Microsoft Research just dropped a new app called Engkoo. Here’s how they describe it:
Free dictionary and translation based on new technology from Microsoft Research. Currently supporting English-English and English-Chinese (Simplified). Define/translate a word, phrase or sentence. Features include: fresh definitions and sample sentences mined from the web, pronunciation (audio), autocomplete with built-in support for spelling correction, wildcard (*, ?), and pinyin input. Learn more about the Engkoo project @ http://research.microsoft.com/projects/engkoo.
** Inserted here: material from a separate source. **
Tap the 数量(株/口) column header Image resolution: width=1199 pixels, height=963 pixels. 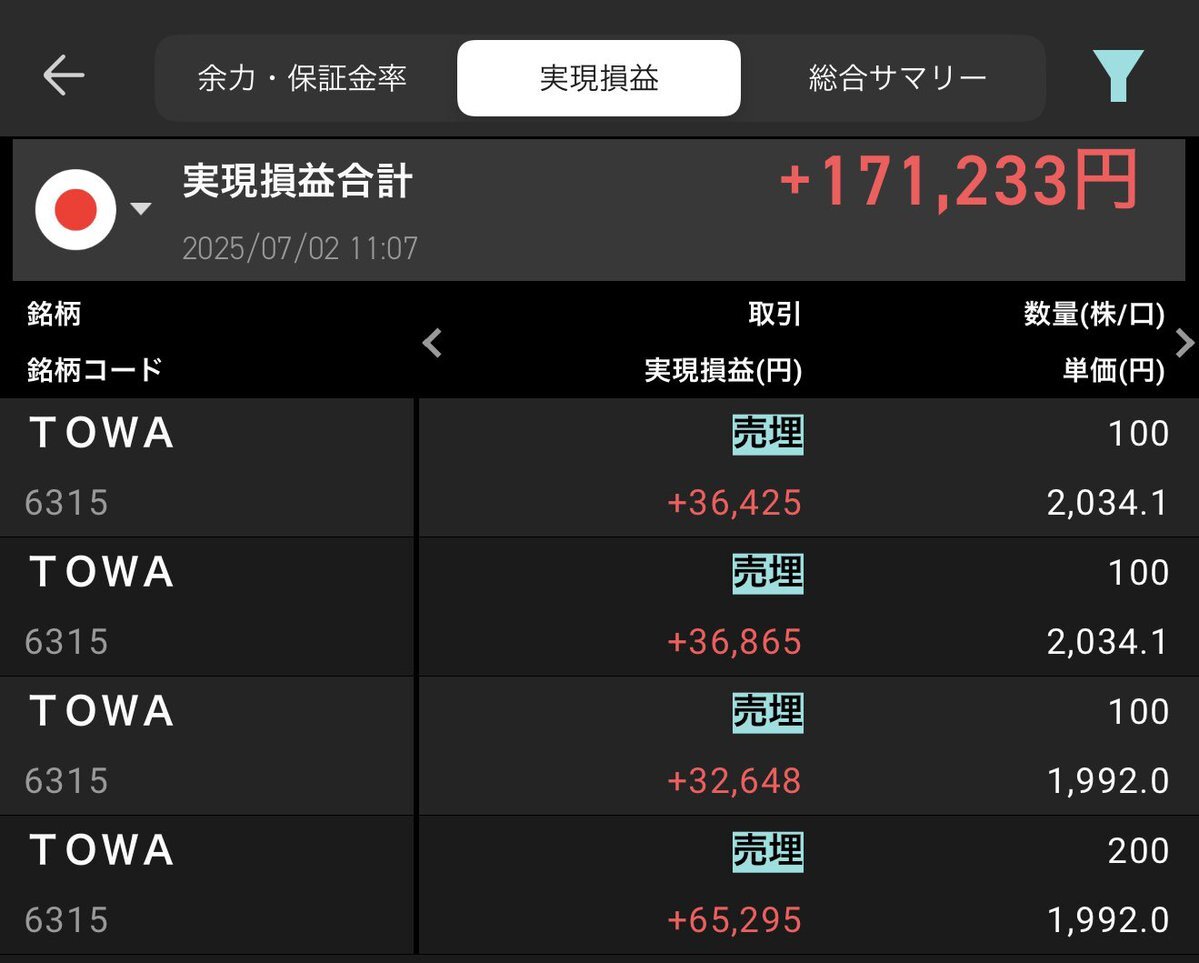[x=1094, y=314]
When you go to that page you get why they’re working on this:
Engkoo is a technology for exploring and learning language, now powering the Bing Dictionary product in China. It is built primarily by mining translation knowledge from billions of web pages – using the Internet to catch language in motion. Currently Engkoo is built for Chinese users who are learning English; however the technology itself is language independent and can be extended in the future.
At a system level, Engkoo is an application platform that supports a multitude of NLP and Speech technologies such as cross language retrieval, alignment, sentence classification, statistical machine translation, text-to-speech, and phonetic search. The data set that supports this system is primarily built from mining a massive set of bilingual terms and sentences from across the web. Specifically, web pages that contain both Chinese and English are discovered and analyzed for parallelism, extracted and formulated into clear term definitions and sample sentences. This approach allows us to build the world’s largest lexicon linking both Chinese and English together – at the same time covering the most up-to-date terms as captured by the net. In addition, our data set is intelligently merged with licensed data from sources including Microsoft Office and Encarta. Finally, the resulting vast, ranked, high quality composite data set is analyzed by a machine learning based classifier, allowing users to filter down sample sentences by combinable categories.
So yeah, they’re trying to universalize languages…